Je suis morte...
Je suis morte un 26 avril, renversée par une émotion qui m’a percutée en plein cœur alors que je traversais la rue de Paradis.
Moi qui rêvais de casser mon sablier au jardin des coquillages, c’est raté.
Moi qui rêvais qu’on ne me toilettât pas un jour de printemps, c’est plié.
J’ai su la main tendue d’un inconnu aux yeux clairs qui s’est penché sur mon sort à espérer le changer.
J’ai su l’ambulance qui m’a transportée aux portes de l’au-delà girofarant : "On la perd, on la perd, on la perd !".

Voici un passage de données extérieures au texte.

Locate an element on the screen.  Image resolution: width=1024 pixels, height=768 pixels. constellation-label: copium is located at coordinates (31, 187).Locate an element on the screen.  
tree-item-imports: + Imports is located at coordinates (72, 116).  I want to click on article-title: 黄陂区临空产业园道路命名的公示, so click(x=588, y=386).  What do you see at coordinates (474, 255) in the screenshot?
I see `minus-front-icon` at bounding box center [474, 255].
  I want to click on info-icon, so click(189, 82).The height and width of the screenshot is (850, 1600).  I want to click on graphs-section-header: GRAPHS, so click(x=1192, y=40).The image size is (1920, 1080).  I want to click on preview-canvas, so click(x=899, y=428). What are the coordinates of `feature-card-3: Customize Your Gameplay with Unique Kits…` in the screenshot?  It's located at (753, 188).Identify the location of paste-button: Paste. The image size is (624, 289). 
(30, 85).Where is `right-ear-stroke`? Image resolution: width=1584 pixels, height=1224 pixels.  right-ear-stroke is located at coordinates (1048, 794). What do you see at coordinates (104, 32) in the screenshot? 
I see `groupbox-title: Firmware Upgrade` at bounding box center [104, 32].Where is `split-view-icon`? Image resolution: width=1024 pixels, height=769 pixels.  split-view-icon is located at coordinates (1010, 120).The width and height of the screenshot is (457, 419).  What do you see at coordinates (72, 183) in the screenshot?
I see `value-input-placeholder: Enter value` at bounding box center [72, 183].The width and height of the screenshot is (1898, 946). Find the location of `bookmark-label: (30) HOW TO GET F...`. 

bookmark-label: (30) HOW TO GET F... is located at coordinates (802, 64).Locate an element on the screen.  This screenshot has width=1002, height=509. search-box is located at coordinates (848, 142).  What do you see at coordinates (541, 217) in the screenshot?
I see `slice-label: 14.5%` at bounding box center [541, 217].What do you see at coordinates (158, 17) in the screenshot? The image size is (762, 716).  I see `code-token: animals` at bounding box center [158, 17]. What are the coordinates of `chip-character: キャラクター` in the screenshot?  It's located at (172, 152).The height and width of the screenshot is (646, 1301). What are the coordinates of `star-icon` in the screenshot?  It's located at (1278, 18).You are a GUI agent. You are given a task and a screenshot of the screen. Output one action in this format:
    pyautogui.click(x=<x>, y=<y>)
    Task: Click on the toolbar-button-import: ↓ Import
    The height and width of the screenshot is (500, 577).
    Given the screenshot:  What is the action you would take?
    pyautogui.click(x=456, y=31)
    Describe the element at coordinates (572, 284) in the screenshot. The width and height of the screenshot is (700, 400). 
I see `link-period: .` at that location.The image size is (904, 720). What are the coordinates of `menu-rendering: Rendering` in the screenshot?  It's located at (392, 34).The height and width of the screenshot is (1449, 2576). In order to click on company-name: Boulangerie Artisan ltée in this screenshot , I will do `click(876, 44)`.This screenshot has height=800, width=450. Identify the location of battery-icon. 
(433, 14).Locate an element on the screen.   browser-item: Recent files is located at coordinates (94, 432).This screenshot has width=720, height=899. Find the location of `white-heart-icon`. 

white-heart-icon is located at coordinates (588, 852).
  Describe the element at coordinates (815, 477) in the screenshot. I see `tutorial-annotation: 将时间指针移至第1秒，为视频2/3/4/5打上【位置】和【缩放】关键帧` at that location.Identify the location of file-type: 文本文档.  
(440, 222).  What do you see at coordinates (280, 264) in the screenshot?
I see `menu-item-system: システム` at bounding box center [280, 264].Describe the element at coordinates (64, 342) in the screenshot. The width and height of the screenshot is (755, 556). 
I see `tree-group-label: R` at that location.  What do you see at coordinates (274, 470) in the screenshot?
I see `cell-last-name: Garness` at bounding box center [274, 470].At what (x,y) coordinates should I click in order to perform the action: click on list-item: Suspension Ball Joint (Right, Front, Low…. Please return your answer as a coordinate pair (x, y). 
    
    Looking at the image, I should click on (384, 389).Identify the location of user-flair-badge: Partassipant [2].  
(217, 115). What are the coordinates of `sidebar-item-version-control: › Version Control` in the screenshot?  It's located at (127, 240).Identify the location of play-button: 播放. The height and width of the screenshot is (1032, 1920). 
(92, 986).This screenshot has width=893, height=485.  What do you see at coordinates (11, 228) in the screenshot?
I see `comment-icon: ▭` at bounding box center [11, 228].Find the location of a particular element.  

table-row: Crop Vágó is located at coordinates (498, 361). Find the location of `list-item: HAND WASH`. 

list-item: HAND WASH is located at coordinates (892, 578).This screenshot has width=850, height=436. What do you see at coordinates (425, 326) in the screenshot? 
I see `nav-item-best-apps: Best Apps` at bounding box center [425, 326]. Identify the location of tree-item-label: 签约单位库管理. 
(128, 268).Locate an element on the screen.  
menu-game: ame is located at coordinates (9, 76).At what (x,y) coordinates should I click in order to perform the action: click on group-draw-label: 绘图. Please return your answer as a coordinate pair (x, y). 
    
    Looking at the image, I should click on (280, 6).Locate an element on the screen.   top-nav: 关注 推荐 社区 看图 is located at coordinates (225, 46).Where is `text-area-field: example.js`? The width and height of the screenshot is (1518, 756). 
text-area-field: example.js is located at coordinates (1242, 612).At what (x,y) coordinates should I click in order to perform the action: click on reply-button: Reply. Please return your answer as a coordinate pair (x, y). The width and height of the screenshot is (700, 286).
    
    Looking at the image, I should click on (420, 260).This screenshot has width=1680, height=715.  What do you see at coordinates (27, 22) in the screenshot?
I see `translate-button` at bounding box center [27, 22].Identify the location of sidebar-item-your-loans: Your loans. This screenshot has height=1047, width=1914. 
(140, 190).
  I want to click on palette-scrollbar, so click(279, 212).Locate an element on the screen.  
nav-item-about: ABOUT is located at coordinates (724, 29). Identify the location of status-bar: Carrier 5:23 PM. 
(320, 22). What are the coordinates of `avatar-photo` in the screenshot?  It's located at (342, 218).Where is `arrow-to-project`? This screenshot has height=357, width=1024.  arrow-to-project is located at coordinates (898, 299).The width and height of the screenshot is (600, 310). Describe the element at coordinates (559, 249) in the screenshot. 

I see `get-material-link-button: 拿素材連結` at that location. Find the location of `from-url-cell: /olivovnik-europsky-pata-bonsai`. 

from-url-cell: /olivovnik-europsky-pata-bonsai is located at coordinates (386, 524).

J’ai su cette salle aseptisée où l’on m’aurait disséquée si je n’avais pas, en filigrane sur ma peau, tatoué les mots à dire que ma plastique ne supporterait pas le moindre découpage.
Je ne saurai pas leurs têtes à la lecture de mes test-amours, test-amis, test-amants.
Sont ces dernières volontés que j’ai actées sur papier de soi, au fil d’émoi en No taire :
- Ne m’auréolez pas de la moindre couronne de lauriers.
- Ne me mettez pas en boîte. La claustropophe que je suis n’y survivrai pas.
- Ne me passez pas davantage par le feu. La pyrophobie me serait mortelle.
- Offrez-moi une seconde vie à l’empaillé. Je vous laisse, à cet effet, les coordonnées d’un taxidermiste qui fait merveille dans l’appeau.
Mais surtout, conservez l’empreinte de mon rire.
Et puis en mon dernier caprice, faites qu’un maître-queux se mette au piano à faire rissoler les trompettes de la mort.
Pour le reste, je ne ferai pas don de mes organes.
C’est que personne ne saurait se satisfaire d’une cervelle d’oiseau, pas plus que d’un cœur en dérangement, fût-il palpitant.
Quant à ma chute de reins, je la garde. Ça peut toujours servir.
Clopin, clopant, je m’en vais accrocher mon déshabillé de vie au porte-manteau du ciel.